**** RECORDS SUPPLIED

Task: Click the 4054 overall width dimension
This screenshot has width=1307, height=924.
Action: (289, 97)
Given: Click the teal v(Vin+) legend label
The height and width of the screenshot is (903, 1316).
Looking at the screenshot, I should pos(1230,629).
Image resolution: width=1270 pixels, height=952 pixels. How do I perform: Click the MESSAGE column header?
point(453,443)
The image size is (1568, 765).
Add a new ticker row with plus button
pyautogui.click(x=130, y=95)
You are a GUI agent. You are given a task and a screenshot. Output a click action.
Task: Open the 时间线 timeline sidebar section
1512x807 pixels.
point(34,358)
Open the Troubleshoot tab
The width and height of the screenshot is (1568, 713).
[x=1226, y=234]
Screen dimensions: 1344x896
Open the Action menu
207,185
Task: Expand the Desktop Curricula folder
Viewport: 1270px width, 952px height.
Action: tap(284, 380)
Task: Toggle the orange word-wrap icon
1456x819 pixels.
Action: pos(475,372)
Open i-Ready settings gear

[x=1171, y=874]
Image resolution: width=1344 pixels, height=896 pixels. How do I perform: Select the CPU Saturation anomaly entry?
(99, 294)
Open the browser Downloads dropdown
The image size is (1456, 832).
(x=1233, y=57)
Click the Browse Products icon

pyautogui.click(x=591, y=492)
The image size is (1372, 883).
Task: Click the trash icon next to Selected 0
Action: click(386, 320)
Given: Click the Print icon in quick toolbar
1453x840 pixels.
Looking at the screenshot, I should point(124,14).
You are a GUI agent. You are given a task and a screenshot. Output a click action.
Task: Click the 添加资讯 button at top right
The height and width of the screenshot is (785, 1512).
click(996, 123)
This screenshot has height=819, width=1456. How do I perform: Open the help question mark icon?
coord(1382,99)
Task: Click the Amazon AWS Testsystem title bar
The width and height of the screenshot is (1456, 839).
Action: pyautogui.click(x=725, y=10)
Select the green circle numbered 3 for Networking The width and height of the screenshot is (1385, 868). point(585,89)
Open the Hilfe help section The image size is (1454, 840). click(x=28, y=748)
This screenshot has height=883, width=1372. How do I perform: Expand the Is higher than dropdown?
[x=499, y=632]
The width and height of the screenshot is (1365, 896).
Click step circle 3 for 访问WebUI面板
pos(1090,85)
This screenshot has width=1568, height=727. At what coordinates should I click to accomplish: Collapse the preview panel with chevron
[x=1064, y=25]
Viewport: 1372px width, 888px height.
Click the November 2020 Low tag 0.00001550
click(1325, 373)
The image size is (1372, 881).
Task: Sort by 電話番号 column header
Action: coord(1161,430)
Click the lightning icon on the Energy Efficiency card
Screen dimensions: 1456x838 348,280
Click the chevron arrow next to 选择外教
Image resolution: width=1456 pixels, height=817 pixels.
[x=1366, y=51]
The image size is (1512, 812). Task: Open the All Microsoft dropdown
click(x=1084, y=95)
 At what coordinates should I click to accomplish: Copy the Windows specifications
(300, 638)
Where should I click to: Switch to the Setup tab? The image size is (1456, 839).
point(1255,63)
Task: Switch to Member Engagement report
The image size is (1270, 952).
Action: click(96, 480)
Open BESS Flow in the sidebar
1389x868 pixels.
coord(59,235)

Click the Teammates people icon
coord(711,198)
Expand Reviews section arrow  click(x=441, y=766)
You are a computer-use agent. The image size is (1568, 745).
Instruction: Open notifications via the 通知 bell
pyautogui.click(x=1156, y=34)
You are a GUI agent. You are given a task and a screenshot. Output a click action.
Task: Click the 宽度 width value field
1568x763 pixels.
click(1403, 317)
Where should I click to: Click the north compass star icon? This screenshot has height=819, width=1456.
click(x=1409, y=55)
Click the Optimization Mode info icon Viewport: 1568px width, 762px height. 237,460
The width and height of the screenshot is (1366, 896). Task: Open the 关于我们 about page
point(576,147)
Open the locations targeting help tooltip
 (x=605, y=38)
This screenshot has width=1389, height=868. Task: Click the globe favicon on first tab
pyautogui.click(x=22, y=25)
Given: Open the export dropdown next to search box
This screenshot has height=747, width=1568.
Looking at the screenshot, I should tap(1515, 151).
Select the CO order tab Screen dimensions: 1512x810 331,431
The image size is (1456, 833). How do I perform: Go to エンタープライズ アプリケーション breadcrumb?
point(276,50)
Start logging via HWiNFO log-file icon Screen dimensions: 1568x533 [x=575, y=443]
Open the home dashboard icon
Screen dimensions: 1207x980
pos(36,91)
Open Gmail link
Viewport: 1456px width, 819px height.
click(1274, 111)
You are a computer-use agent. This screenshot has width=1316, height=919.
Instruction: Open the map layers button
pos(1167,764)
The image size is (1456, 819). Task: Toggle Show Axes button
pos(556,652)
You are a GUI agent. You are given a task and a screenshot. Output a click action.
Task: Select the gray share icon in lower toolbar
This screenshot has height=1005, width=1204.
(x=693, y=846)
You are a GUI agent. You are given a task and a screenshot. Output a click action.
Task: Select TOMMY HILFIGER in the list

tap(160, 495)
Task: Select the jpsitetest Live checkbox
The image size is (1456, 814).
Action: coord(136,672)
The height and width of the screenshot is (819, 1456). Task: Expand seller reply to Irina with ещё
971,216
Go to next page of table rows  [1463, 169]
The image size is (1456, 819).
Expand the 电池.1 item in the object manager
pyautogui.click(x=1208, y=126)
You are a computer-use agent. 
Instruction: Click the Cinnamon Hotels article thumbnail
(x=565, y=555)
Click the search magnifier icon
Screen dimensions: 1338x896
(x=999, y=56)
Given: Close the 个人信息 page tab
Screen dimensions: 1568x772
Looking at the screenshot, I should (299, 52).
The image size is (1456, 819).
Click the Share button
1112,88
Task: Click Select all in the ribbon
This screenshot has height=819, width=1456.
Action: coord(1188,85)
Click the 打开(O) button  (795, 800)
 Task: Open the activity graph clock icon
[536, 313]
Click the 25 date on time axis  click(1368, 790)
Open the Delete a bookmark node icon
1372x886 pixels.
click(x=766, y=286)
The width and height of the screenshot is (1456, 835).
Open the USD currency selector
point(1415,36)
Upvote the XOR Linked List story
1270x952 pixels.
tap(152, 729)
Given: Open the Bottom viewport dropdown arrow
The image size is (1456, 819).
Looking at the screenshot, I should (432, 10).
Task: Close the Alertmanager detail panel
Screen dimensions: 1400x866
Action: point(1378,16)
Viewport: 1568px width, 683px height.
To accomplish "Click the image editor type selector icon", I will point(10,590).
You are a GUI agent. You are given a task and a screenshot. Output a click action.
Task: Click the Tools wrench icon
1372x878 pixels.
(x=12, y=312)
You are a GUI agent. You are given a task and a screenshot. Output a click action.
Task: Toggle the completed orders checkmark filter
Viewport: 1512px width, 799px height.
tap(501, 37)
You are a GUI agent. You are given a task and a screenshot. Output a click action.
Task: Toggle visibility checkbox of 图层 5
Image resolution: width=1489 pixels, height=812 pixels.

********

• **WHAT NEEDS TO BE DONE**: Your answer must be the lines from the one that contains "Task: Click Select all in the ribbon" through the last line of the entries above, copied exactly, with no other lines.

• **ANSWER**:
Task: Click Select all in the ribbon
This screenshot has height=819, width=1456.
Action: coord(1188,85)
Click the 打开(O) button  (795, 800)
 Task: Open the activity graph clock icon
[536, 313]
Click the 25 date on time axis  click(1368, 790)
Open the Delete a bookmark node icon
1372x886 pixels.
click(x=766, y=286)
The width and height of the screenshot is (1456, 835).
Open the USD currency selector
point(1415,36)
Upvote the XOR Linked List story
1270x952 pixels.
tap(152, 729)
Given: Open the Bottom viewport dropdown arrow
The image size is (1456, 819).
Looking at the screenshot, I should (432, 10).
Task: Close the Alertmanager detail panel
Screen dimensions: 1400x866
Action: point(1378,16)
Viewport: 1568px width, 683px height.
To accomplish "Click the image editor type selector icon", I will point(10,590).
You are a GUI agent. You are given a task and a screenshot. Output a click action.
Task: Click the Tools wrench icon
1372x878 pixels.
(x=12, y=312)
You are a GUI agent. You are given a task and a screenshot. Output a click action.
Task: Toggle the completed orders checkmark filter
Viewport: 1512px width, 799px height.
tap(501, 37)
You are a GUI agent. You are given a task and a screenshot. Output a click action.
Task: Toggle visibility checkbox of 图层 5
Image resolution: width=1489 pixels, height=812 pixels.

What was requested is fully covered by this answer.